The bullet in his stomach was lodged there permanently.
Mr Jones had vividly described his experience in the Normandy landings before his death.
He said: "The moon is out and there are 90 of us gliders in the air.
"It's beautiful actually, very beautiful. But the porthole blows before we're even close to the ground. The whole glider is screaming with the wind. Absolutely murderous.
"The glider overturns once, rights itself and we go right through the brick wall of a house and then slide along for about 100 yards. Three of the guys are gone.
"We're under heavy fire and it's quite a struggle to get out. Then I get shot - one, two, three times.

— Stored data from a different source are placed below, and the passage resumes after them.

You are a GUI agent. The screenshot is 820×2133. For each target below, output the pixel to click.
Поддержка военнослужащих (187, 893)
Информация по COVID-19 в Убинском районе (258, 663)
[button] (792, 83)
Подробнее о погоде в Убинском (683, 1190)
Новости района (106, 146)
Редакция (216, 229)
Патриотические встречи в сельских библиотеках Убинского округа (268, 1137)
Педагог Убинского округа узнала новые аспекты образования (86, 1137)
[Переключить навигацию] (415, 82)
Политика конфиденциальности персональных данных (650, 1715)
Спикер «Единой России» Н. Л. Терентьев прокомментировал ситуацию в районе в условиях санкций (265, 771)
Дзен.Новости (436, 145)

"Next thing I know the rest of them have disappeared. They must've left me. I spot my mate on the ground too, in bad shape, worse than me.

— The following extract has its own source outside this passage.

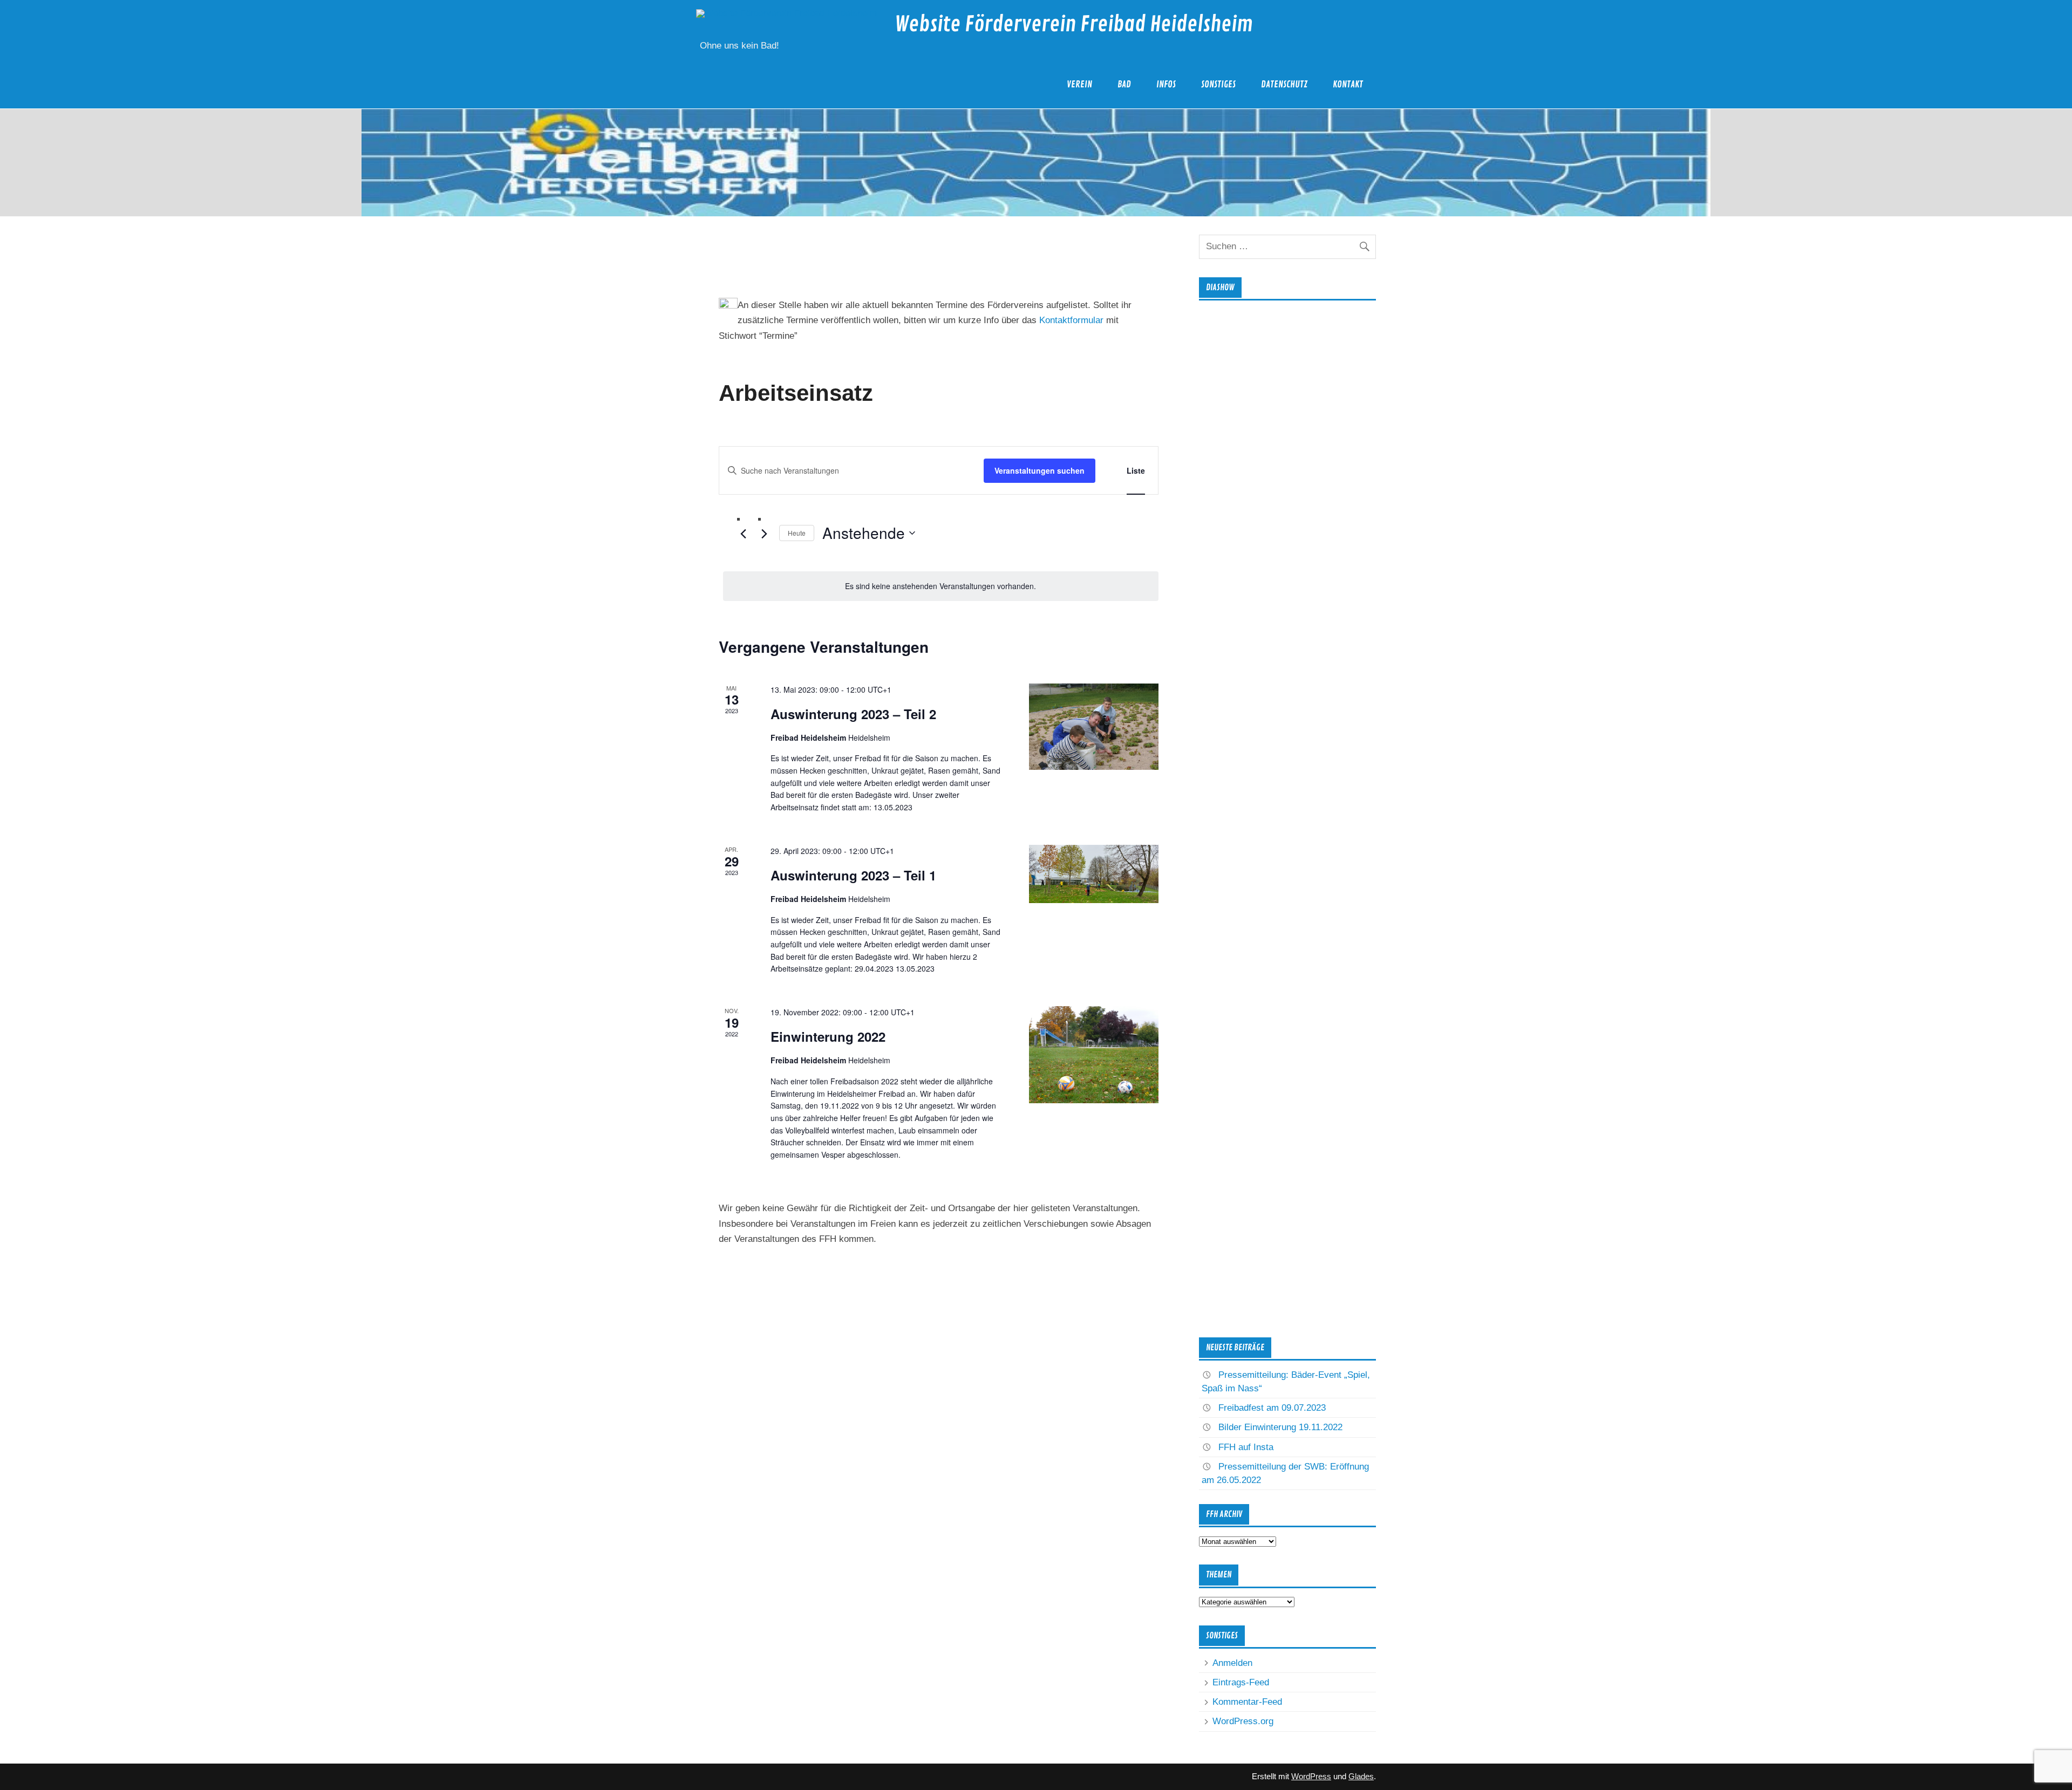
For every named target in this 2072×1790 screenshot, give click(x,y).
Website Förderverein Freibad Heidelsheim (1074, 24)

"I try to revive him. Nothing. I see the Jeep from the glider close by - I put him in the back. I try to revive him again but he's gone. Then one of my mates from the regiment joins me and tells me to get in.
"Eventually we make it to the beach but the cliffs are too steep. We have to go on foot - and I'm in no state for walking that distance. There are more soldiers there but they seem reluctant to drag me out. As if it's going to be a hassle.
"Finally they say well come on then and drag me down to the boathouse. Grenades are going off everywhere. We're taken up in this air ambulance.
"There's wounded Germans in there too. I can't believe it. 'We've been ruddy fighting you', I say.
"And as it's going up I think about the bullet in my arm, the bullet in my stomach, my foot shot up, and all I can think is 'the wife is going to kill me'."
He recovered and went on to jump again in 1945 in Operation Varsity, in which 16,000 paratroopers crossed the Rhine into northern Germany.
Mr Jones jumped into Wesel, north-west Germany, and helped capture and hold the villages of Schnappenberg and Hamminkeln, clear part of a forest near the Rhine and take over bridges over the smaller River Issel.
Alongside the US 17th Airborne Division, they held the objectives until the Allied Army arrived and then joined the advance across the Rhine and deeper into Germany.
With 16,000 paratroopers and several thousand aircraft involved, it was the largest airborne operation in military history to take place over one day in one location.
Mr Jones lived at Broughton House, a care home for ex-servicemen in Salford, after moving there last year from his home in Altrincham, Greater Manchester.
He was due to see Ken Oldham and Ray Schulk, who fought alongside him during the Allied invasion, at the party at the care home.
They were among 100 guests invited to the event, with his daughter-in-law also due to fly over from the US and a military band set to perform.
Ty Platten, chief executive of Broughton House, said: 'Paratrooper Ralph Jones was a veteran of the Normandy Landings and the Rhine Crossing. Ralph was a man shot four times during both engagements.
"That alone did not define Ralph as a man. What did was his modesty and humility as a man.
"Ralph was an ordinary man who did extraordinary things from 1940 to 1945, when his people and his country's sovereignty were threatened, he not only defended the rights of his fellow countrymen but he went into Europe and defended the rights of his fellow Europeans.
"He was a man who walked this earth with courage and humility, and the world is a poorer place for his passing."